FILE - A man wearing a Cameroon soccer jersey walk past a busy Mokolo Market in Yaounde, Cameroon, Oct. 11, 2018.
FILE - A man wearing a Cameroon soccer jersey walk past a busy Mokolo Market in Yaounde, Cameroon, Oct. 11, 2018.

Cameroon says the temporary closure of most restaurants and border trade during the COVID-19 pandemic has dropped food prices by up to 70 percent. While food sellers are suffering the lost income, cheaper prices have helped some of Cameroon's poorest to cope during the economic disruption.

After the COVID-19 pandemic forced restaurants to close in Cameroon’s capital, Yaounde, a new way of business emerged to sell the surplus of cheap food.

Trucks that used to deliver large quantities of food to the city’s eateries and hotels now go from street to street, selling fruit, vegetables, and chicken to the general public.

But food distributors like Christoph Nanze say the pandemic is destroying their business.

He says his wholesale buyers have dried up with restaurant closures and the banning of large gatherings and border trade.

Nanze says they are suffering because vegetable, meat and chicken sellers no longer have access to markets in Nigeria, Gabon and Equatorial Guinea. Since the neighboring countries sealed their borders to stop the spread of COVID-19, he says, food prices have decreased sharply. Nanze says the price of a 20-liter bucket of fresh tomatoes has dropped from $15 to only $4, while the price of a chicken that weighs 1.5 to 2 kilograms has fallen from $10 to about $3 to $4.

But in poor neighborhoods, where day laborers and laid off workers have been struggling during the pandemic, the cheap food is a blessing.

Among the buyers is 39-year-old unemployed single mother of two, Amina Awah.

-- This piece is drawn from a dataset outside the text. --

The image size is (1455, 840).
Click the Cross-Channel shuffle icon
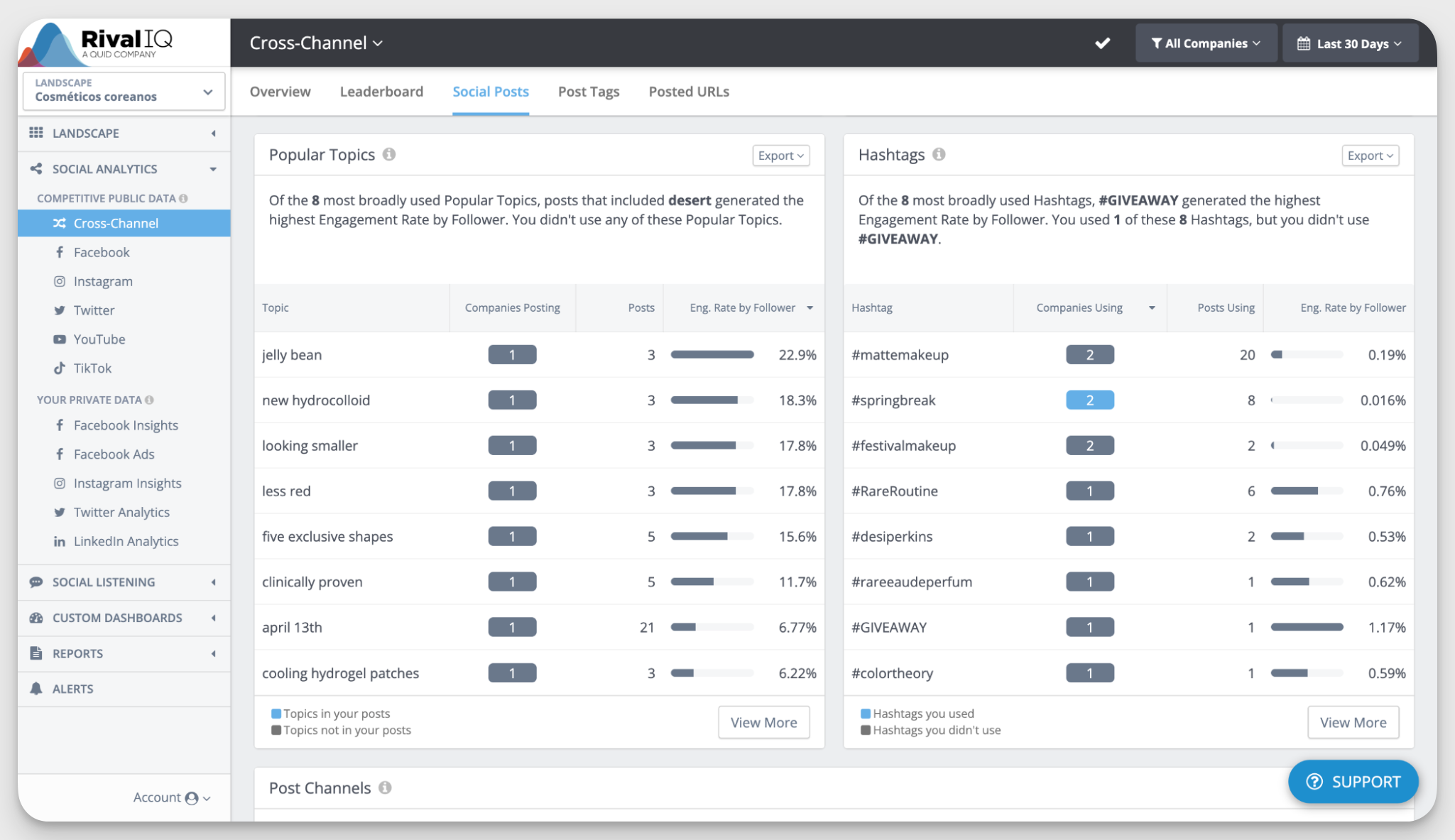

She says it is the first time in her life that she can afford to buy a few meals of meat per week for her children.

She says she is very happy that food is now very cheap and poor Cameroonians like her can add chicken to their diet. Awah says she does not like seeing people infected and dying from COVID-19 but, she wishes for prices to remain low so that the poor can also eat well.

But as the poor like Awah express joy, Cameroon’s farmers trade unions have called on the government to assist them.

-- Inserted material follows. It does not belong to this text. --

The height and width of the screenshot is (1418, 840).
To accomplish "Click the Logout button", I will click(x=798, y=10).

The Cameroon Poultry Trade Union’s Joseph Tchomb says the fall in food prices means members are unable to repay their loans.

He says farmers are also discouraged from producing and, if no government assistance comes soon, Cameroon may face a food shortage.

Tchomb says the COVID-19 crisis has exposed Cameroon's fragile economy. If the government does not give financial assistance to farmers and food sellers, he says, their businesses will crumble. Tchomb says banks that gave out loans to traders should renegotiate the terms because so many people cannot afford to pay them back.

FILE - Women work at an onion field near Gazawa on March 7, 2020.
FILE - Women work at an onion field near Gazawa on March 7, 2020.

Cameroon’s Minister of Finance Louis Paul Motaze says the government is preparing a rescue plan for farmers.

He says the government plans to give farmers tax breaks and subsidies to ensure production.

Motaze says the government and Cameroon’s President Paul Biya are very much aware of the difficulties that traders are going through. He says they are doing everything possible to assist them. Although the government is already losing close to $2 billion in revenue due to COVID-19, says Motaze, Biya has removed taxes for food stuffs.

Motaze says the government has vowed not to allow the possibility of any food shortages.